The median age in the city was 40.6 years. 28.0% of the residents were under the age of 20; 1.7% were between the ages of 20 and 24; 26.3% were from 25 and 44; 27.4% were from 45 and 64; and 16.6% were 65 years of age or older. The gender makeup of the city was 53.7% male and 46.3% female.

===2010 census===
As of the census of 2010, there were 197 people, 78 households, and 53 families living in the city. The population density was 492.5 PD/sqmi. There were 91 housing units at an average density of 227.5 /sqmi. The racial makeup of the city was 95.9% White, 0.5% Native American, 1.0% Asian, and 2.5% from two or more races. Hispanic or Latino of any race were 1.0% of the population.

There were 78 households, of which 28.2% had children under the age of 18 living with them, 52.6% were married couples living together, 10.3% had a female householder with no husband present, 5.1% had a male householder with no wife present, and 32.1% were non-families. 24.4% of all households were made up of individuals, and 12.8% had someone living alone who was 65 years of age or older. The average household size was 2.53 and the average family size was 3.08.

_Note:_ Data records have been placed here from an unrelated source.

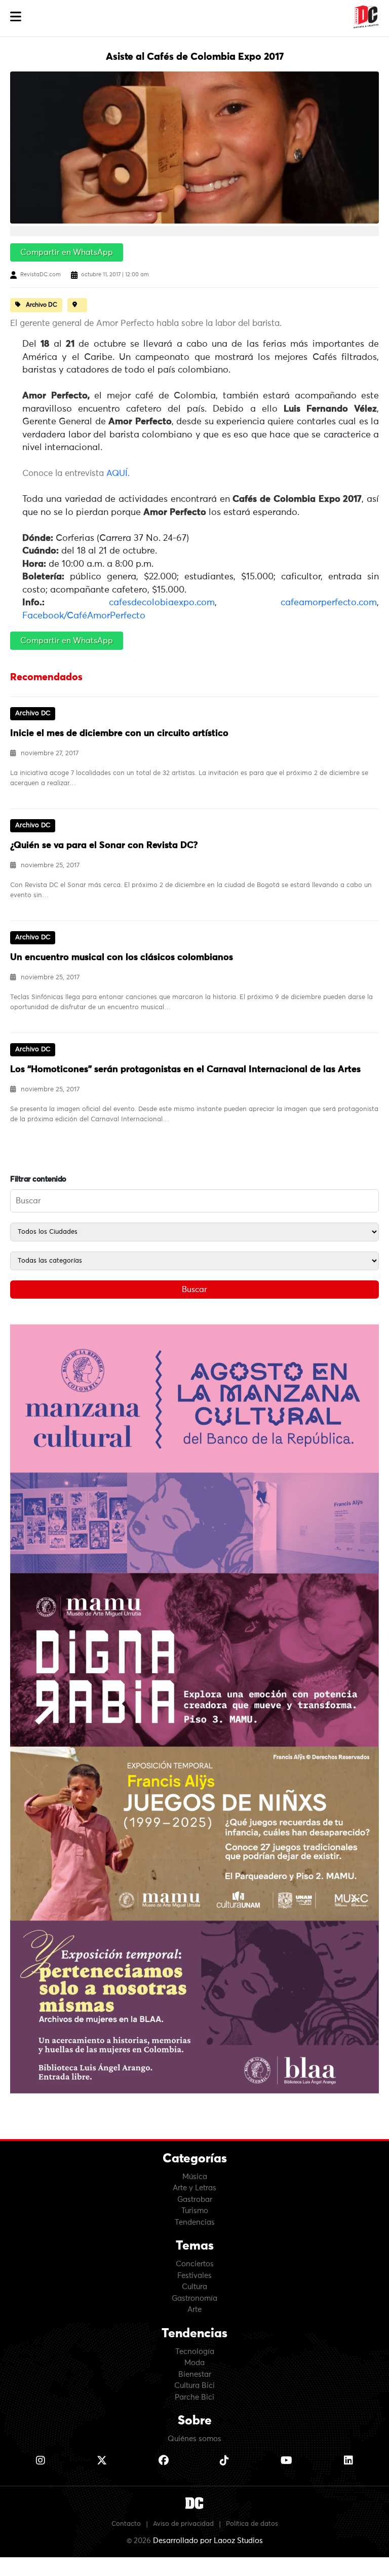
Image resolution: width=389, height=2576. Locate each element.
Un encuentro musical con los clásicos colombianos (121, 957)
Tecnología (194, 2352)
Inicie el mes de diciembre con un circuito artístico (119, 733)
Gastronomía (194, 2298)
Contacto (126, 2524)
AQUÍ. (118, 473)
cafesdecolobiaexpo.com (162, 602)
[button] (15, 17)
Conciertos (195, 2264)
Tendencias (195, 2222)
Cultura (194, 2287)
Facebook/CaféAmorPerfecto (83, 615)
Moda (194, 2363)
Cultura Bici (194, 2385)
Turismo (194, 2211)
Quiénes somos (194, 2439)
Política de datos (252, 2524)
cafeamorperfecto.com (329, 602)
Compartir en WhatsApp (66, 252)
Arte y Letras (194, 2188)
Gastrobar (194, 2199)
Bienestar (194, 2374)
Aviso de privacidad (183, 2524)
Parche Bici (194, 2397)
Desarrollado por (208, 2541)
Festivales (194, 2275)
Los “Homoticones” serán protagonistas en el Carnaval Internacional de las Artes (185, 1069)
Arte (194, 2309)
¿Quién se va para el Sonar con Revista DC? (104, 845)
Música (194, 2177)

The median age in the city was 39.5 years. 23.9% of residents were under the age of 18; 8.1% were between the ages of 18 and 24; 28.4% were from 25 to 44; 24.4% were from 45 to 64; and 15.2% were 65 years of age or older. The gender makeup of the city was 50.3% male and 49.7% female.

===2000 census===
As of the census of 2000, there were 199 people, 92 households, and 50 families living in the city. The population density was 508.5 PD/sqmi. There were 103 housing units at an average density of 263.2 /sqmi. The racial makeup of the city was 98.49% White, 1.51% from other races. Hispanic or Latino of any race were 1.01% of the population.

There were 92 households, out of which 26.1% had children under the age of 18 living with them, 48.9% were married couples living together, 6.5% had a female householder with no husband present, and 44.6% were non-families. 41.3% of all households were made up of individuals, and 19.6% had someone living alone who was 65 years of age or older. The average household size was 2.16 and the average family size was 2.98.

In the city, the population was spread out, with 26.1% under the age of 18, 6.5% from 18 to 24, 29.6% from 25 to 44, 26.1% from 45 to 64, and 11.6% who were 65 years of age or older. The median age was 37 years. For every 100 females, there were 89.5 males. For every 100 females age 18 and over, there were 93.4 males.

The median income for a household in the city was $21,250, and the median income for a family was $27,917. Males had a median income of $22,000 versus $16,250 for females. The per capita income for the city was $14,394. About 15.4% of families and 26.3% of the population were below the poverty line, including 33.3% of those under the age of eighteen and 16.1% of those 65 or over.

==Education==
The Central Decatur Community School District operates local area public schools.

==Transportation==
While there is no fixed-route transit service in Decatur, intercity bus service is provided by Jefferson Lines in nearby Lamoni.